Poco dopo, mentre i veggenti scendono dal Podbrdo cantando, la Vergine appare loro di nuovo. Vicka chiede: “O Vergine, che cosa vuoi da questo popolo?”. Di nuovo, lei risponde: “Che coloro che non vedono credano come quelli che vedono”. E infine si congeda dai ragazzi con le parole: “Arrivederci, angeli miei! Andate in pace!”. Mirjana, Ivanka, Vicka e Jakov confermano che, scendendo dalla collina dopo l’apparizione, vedono di nuovo la Madonna con la croce scura alle sue spalle.

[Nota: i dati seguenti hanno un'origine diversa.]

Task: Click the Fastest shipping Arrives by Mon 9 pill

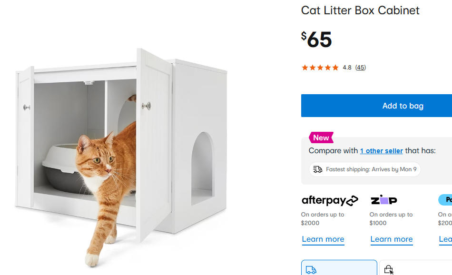Action: (365, 169)
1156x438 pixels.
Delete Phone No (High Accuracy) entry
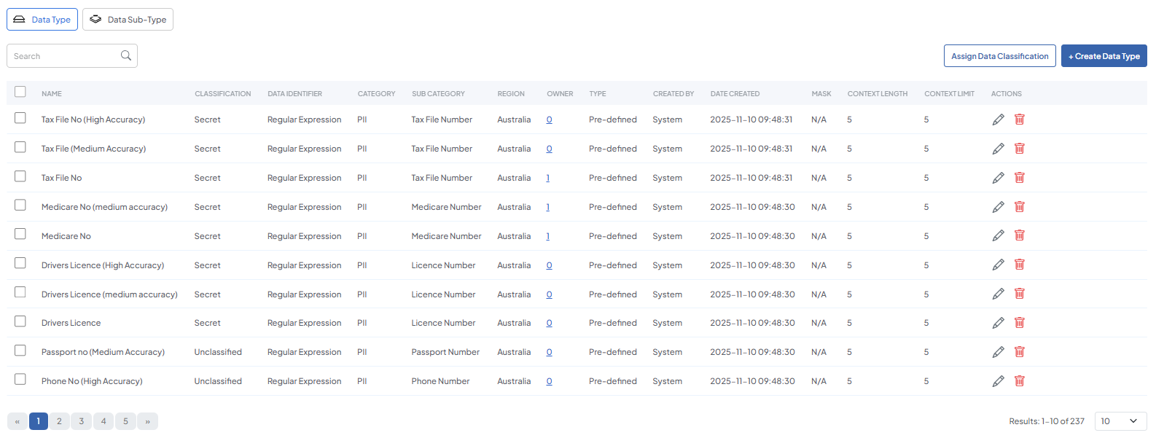pos(1019,381)
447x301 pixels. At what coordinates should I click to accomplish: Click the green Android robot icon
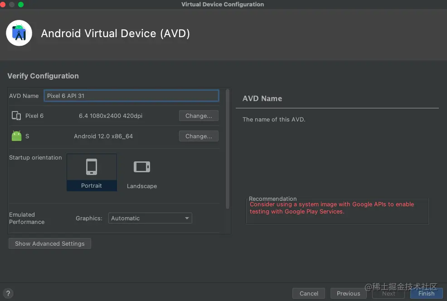click(x=16, y=136)
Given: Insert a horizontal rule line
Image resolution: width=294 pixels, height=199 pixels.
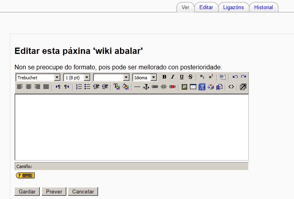Looking at the screenshot, I should tap(137, 87).
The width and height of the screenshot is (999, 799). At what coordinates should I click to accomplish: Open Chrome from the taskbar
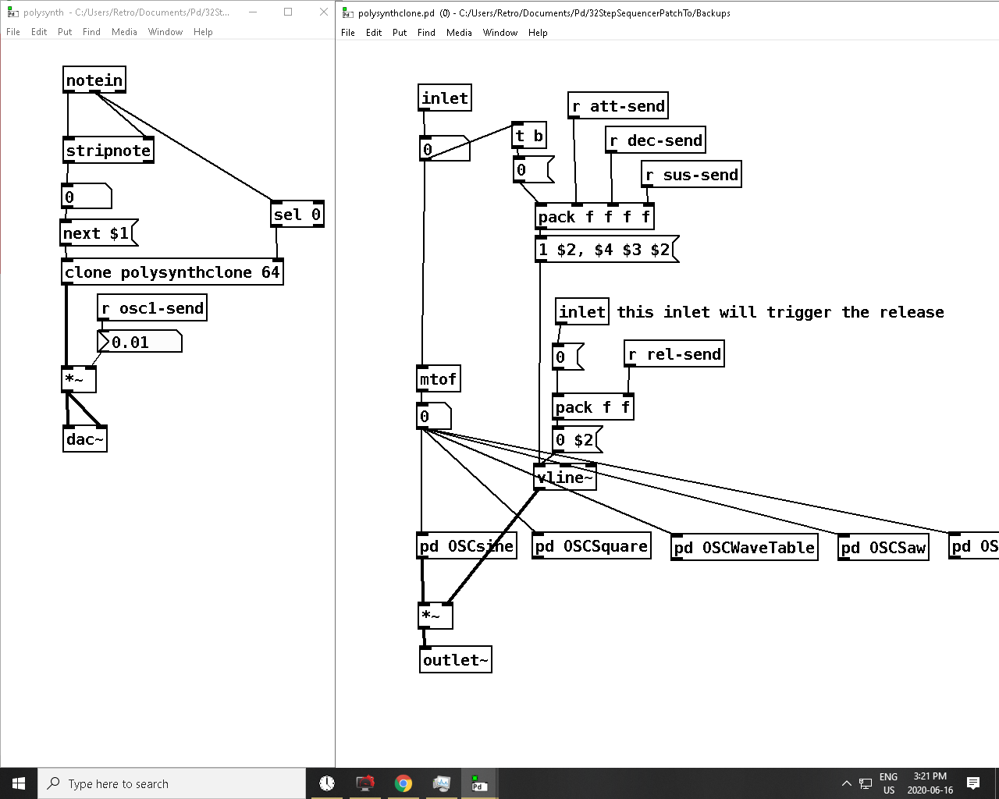coord(403,783)
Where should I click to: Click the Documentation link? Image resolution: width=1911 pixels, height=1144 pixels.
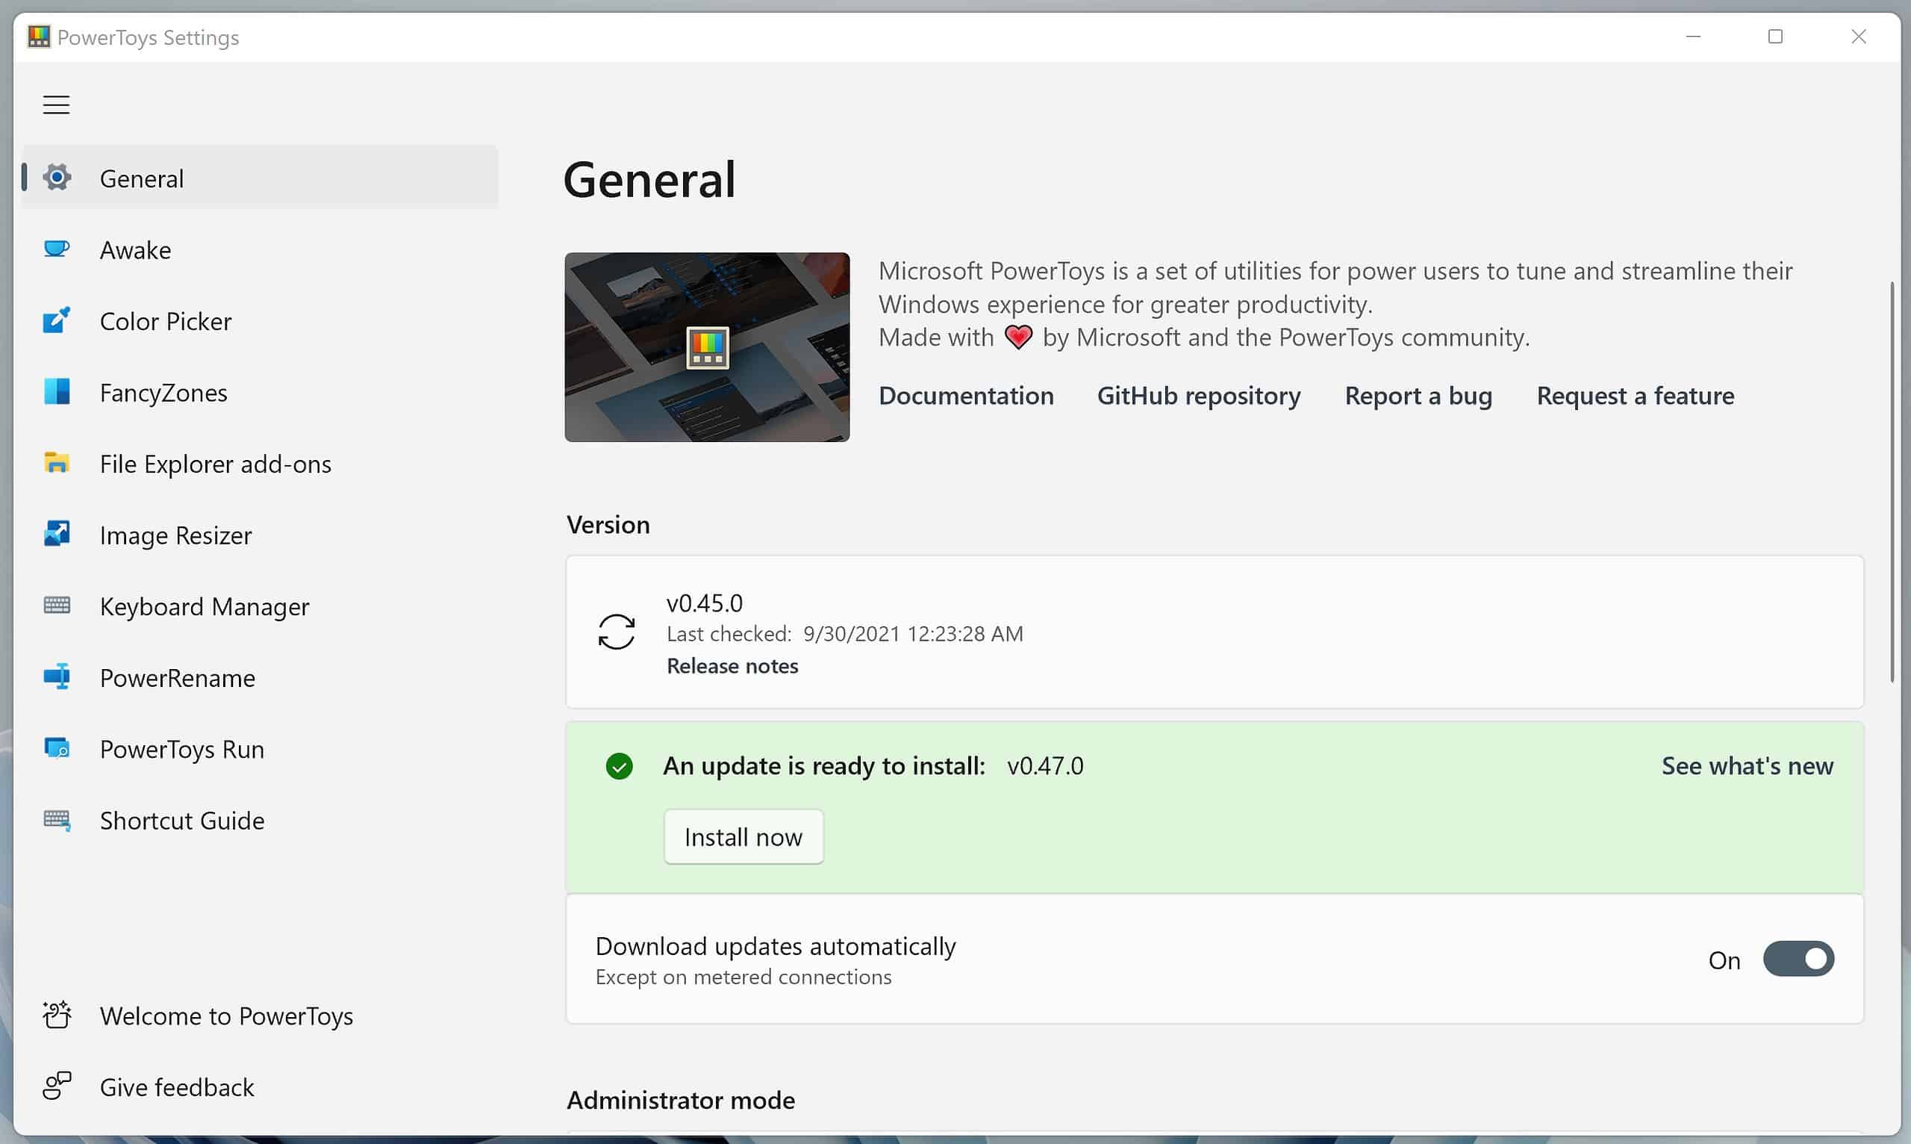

In serata la Madonna appare ancora a Ivan, da solo, nelle vicinanze della sua casa, perché il ragazzo è tornato tardi da Čitluk in compagnia di suo zio e non è riuscito ad arrivare in tempo sulla collina.
Ricorda Marija: “Da quel giorno cominciò per noi veggenti un lungo periodo di pesanti difficoltà. Le autorità civili pensavano che fossimo vittime dei frati francescani, responsabili della parrocchia di Medjugorje. Credevano che i frati avessero inventato lo stratagemma delle apparizioni per fare propaganda religiosa tra la gente, ed erano decisi a impedirlo con ogni mezzo. Nei giorni che seguirono, l’intervento della polizia fu sempre più deciso e massiccio. I poliziotti avevano l’ordine di essere inflessibili. Erano armati fino ai denti, come se dovessero combattere una guerra.”
Quello stesso giorno il meccanico Marinko Ivankovic, un vicino di casa dei veggenti che si è offerto di accompagnarli sulla collina del Podbrdo e li aiuta proteggendoli dalla folla che a volte rischia di travolgerli, si fa indicare il luogo esatto dell'apparizione e vi posa una croce bianca.